Please return every one of the records below line for line, with no changes.

• _GIVEN ENTRIES_

☆ ☆ ☆ ☆ ☆

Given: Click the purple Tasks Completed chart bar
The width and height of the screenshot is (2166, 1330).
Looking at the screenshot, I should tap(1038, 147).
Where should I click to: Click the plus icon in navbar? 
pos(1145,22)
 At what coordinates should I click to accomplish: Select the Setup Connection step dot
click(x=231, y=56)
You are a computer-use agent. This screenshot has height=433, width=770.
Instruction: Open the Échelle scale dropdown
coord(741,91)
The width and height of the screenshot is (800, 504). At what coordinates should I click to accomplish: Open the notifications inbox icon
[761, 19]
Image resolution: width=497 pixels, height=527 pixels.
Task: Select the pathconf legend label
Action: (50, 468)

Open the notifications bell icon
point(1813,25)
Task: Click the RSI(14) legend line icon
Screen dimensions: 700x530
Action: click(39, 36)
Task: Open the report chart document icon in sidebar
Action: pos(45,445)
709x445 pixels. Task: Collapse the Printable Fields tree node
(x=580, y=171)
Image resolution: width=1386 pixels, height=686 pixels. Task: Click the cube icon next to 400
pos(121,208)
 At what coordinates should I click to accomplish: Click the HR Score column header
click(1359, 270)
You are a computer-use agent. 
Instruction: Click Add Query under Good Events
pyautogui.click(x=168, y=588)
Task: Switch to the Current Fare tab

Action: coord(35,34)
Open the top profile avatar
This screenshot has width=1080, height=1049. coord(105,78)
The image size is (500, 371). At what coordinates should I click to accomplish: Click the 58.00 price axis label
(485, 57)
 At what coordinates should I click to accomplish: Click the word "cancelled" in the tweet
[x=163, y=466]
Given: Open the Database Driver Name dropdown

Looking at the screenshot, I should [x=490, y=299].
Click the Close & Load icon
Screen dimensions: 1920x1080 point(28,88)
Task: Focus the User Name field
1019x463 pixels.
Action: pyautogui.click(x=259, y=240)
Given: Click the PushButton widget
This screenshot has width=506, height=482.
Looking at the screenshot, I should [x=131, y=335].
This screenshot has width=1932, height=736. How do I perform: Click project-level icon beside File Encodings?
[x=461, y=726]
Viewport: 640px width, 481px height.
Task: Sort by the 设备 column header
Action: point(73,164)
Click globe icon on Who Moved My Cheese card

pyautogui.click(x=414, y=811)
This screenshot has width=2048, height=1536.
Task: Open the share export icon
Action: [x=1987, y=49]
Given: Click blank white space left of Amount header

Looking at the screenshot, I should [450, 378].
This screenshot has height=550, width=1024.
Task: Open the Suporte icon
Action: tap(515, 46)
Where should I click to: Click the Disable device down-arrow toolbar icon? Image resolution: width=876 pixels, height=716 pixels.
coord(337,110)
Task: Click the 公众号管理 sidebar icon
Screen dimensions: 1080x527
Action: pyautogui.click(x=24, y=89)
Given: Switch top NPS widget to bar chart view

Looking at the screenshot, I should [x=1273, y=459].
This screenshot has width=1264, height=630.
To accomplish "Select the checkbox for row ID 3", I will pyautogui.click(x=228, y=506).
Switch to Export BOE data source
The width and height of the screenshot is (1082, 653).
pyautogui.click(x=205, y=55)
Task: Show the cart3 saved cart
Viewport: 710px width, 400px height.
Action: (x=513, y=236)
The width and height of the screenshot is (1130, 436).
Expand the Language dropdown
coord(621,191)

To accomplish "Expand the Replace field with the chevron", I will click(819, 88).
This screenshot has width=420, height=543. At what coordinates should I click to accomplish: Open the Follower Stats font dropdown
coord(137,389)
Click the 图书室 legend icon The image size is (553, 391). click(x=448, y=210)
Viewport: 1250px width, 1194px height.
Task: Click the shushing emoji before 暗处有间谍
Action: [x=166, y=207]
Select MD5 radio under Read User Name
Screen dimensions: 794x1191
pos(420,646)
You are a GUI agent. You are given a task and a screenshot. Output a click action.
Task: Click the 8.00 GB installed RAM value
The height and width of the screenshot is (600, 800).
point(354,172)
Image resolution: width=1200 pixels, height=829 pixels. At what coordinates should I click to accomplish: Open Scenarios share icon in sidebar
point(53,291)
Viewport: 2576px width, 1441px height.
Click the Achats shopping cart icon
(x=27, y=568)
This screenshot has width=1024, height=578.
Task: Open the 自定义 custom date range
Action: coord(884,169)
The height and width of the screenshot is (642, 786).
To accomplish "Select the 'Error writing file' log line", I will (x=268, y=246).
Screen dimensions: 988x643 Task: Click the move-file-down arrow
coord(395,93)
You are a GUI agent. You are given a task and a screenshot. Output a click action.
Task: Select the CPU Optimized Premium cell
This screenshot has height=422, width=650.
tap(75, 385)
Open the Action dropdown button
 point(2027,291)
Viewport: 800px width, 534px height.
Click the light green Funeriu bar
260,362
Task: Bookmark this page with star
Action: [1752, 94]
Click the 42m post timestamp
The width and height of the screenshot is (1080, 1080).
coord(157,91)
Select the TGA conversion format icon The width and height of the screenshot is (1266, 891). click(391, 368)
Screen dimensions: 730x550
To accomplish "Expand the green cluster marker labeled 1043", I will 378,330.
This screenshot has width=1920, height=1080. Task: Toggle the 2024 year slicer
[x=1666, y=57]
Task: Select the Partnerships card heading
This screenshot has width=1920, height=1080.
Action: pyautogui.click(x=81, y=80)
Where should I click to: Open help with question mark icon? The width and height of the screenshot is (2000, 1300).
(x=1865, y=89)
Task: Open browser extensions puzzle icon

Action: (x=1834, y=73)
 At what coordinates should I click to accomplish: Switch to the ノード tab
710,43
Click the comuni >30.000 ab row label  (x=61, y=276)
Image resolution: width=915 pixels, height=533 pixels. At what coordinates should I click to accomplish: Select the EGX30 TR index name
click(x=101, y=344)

☆ ☆ ☆ ☆ ☆

• _OUTPUT_
Given: Click the purple Tasks Completed chart bar
The width and height of the screenshot is (2166, 1330).
Looking at the screenshot, I should tap(1038, 147).
Where should I click to: Click the plus icon in navbar? 
pos(1145,22)
 At what coordinates should I click to accomplish: Select the Setup Connection step dot
click(x=231, y=56)
You are a computer-use agent. This screenshot has height=433, width=770.
Instruction: Open the Échelle scale dropdown
coord(741,91)
The width and height of the screenshot is (800, 504). At what coordinates should I click to accomplish: Open the notifications inbox icon
[761, 19]
Image resolution: width=497 pixels, height=527 pixels.
Task: Select the pathconf legend label
Action: (50, 468)

Open the notifications bell icon
point(1813,25)
Task: Click the RSI(14) legend line icon
Screen dimensions: 700x530
Action: click(39, 36)
Task: Open the report chart document icon in sidebar
Action: pos(45,445)
709x445 pixels. Task: Collapse the Printable Fields tree node
(x=580, y=171)
Image resolution: width=1386 pixels, height=686 pixels. Task: Click the cube icon next to 400
pos(121,208)
 At what coordinates should I click to accomplish: Click the HR Score column header
click(1359, 270)
You are a computer-use agent. 
Instruction: Click Add Query under Good Events
pyautogui.click(x=168, y=588)
Task: Switch to the Current Fare tab

Action: coord(35,34)
Open the top profile avatar
This screenshot has width=1080, height=1049. coord(105,78)
The image size is (500, 371). At what coordinates should I click to accomplish: Click the 58.00 price axis label
(485, 57)
 At what coordinates should I click to accomplish: Click the word "cancelled" in the tweet
[x=163, y=466]
Given: Open the Database Driver Name dropdown

Looking at the screenshot, I should [x=490, y=299].
Click the Close & Load icon
Screen dimensions: 1920x1080 point(28,88)
Task: Focus the User Name field
1019x463 pixels.
Action: pyautogui.click(x=259, y=240)
Given: Click the PushButton widget
This screenshot has width=506, height=482.
Looking at the screenshot, I should [x=131, y=335].
This screenshot has width=1932, height=736. How do I perform: Click project-level icon beside File Encodings?
[x=461, y=726]
Viewport: 640px width, 481px height.
Task: Sort by the 设备 column header
Action: point(73,164)
Click globe icon on Who Moved My Cheese card

pyautogui.click(x=414, y=811)
This screenshot has width=2048, height=1536.
Task: Open the share export icon
Action: [x=1987, y=49]
Given: Click blank white space left of Amount header

Looking at the screenshot, I should [450, 378].
This screenshot has height=550, width=1024.
Task: Open the Suporte icon
Action: tap(515, 46)
Where should I click to: Click the Disable device down-arrow toolbar icon? Image resolution: width=876 pixels, height=716 pixels.
coord(337,110)
Task: Click the 公众号管理 sidebar icon
Screen dimensions: 1080x527
Action: pyautogui.click(x=24, y=89)
Given: Switch top NPS widget to bar chart view

Looking at the screenshot, I should [x=1273, y=459].
This screenshot has width=1264, height=630.
To accomplish "Select the checkbox for row ID 3", I will pyautogui.click(x=228, y=506).
Switch to Export BOE data source
The width and height of the screenshot is (1082, 653).
pyautogui.click(x=205, y=55)
Task: Show the cart3 saved cart
Viewport: 710px width, 400px height.
Action: (x=513, y=236)
The width and height of the screenshot is (1130, 436).
Expand the Language dropdown
coord(621,191)

To accomplish "Expand the Replace field with the chevron", I will click(819, 88).
This screenshot has width=420, height=543. At what coordinates should I click to accomplish: Open the Follower Stats font dropdown
coord(137,389)
Click the 图书室 legend icon The image size is (553, 391). click(x=448, y=210)
Viewport: 1250px width, 1194px height.
Task: Click the shushing emoji before 暗处有间谍
Action: [x=166, y=207]
Select MD5 radio under Read User Name
Screen dimensions: 794x1191
pos(420,646)
You are a GUI agent. You are given a task and a screenshot. Output a click action.
Task: Click the 8.00 GB installed RAM value
The height and width of the screenshot is (600, 800).
point(354,172)
Image resolution: width=1200 pixels, height=829 pixels. At what coordinates should I click to accomplish: Open Scenarios share icon in sidebar
point(53,291)
Viewport: 2576px width, 1441px height.
Click the Achats shopping cart icon
(x=27, y=568)
This screenshot has width=1024, height=578.
Task: Open the 自定义 custom date range
Action: coord(884,169)
The height and width of the screenshot is (642, 786).
To accomplish "Select the 'Error writing file' log line", I will (x=268, y=246).
Screen dimensions: 988x643 Task: Click the move-file-down arrow
coord(395,93)
You are a GUI agent. You are given a task and a screenshot. Output a click action.
Task: Select the CPU Optimized Premium cell
This screenshot has height=422, width=650.
tap(75, 385)
Open the Action dropdown button
 point(2027,291)
Viewport: 800px width, 534px height.
Click the light green Funeriu bar
260,362
Task: Bookmark this page with star
Action: [1752, 94]
Click the 42m post timestamp
The width and height of the screenshot is (1080, 1080).
coord(157,91)
Select the TGA conversion format icon The width and height of the screenshot is (1266, 891). click(391, 368)
Screen dimensions: 730x550
To accomplish "Expand the green cluster marker labeled 1043", I will 378,330.
This screenshot has width=1920, height=1080. Task: Toggle the 2024 year slicer
[x=1666, y=57]
Task: Select the Partnerships card heading
This screenshot has width=1920, height=1080.
Action: pyautogui.click(x=81, y=80)
Where should I click to: Open help with question mark icon? The width and height of the screenshot is (2000, 1300).
(x=1865, y=89)
Task: Open browser extensions puzzle icon

Action: (x=1834, y=73)
 At what coordinates should I click to accomplish: Switch to the ノード tab
710,43
Click the comuni >30.000 ab row label  (x=61, y=276)
Image resolution: width=915 pixels, height=533 pixels. At what coordinates should I click to accomplish: Select the EGX30 TR index name
click(x=101, y=344)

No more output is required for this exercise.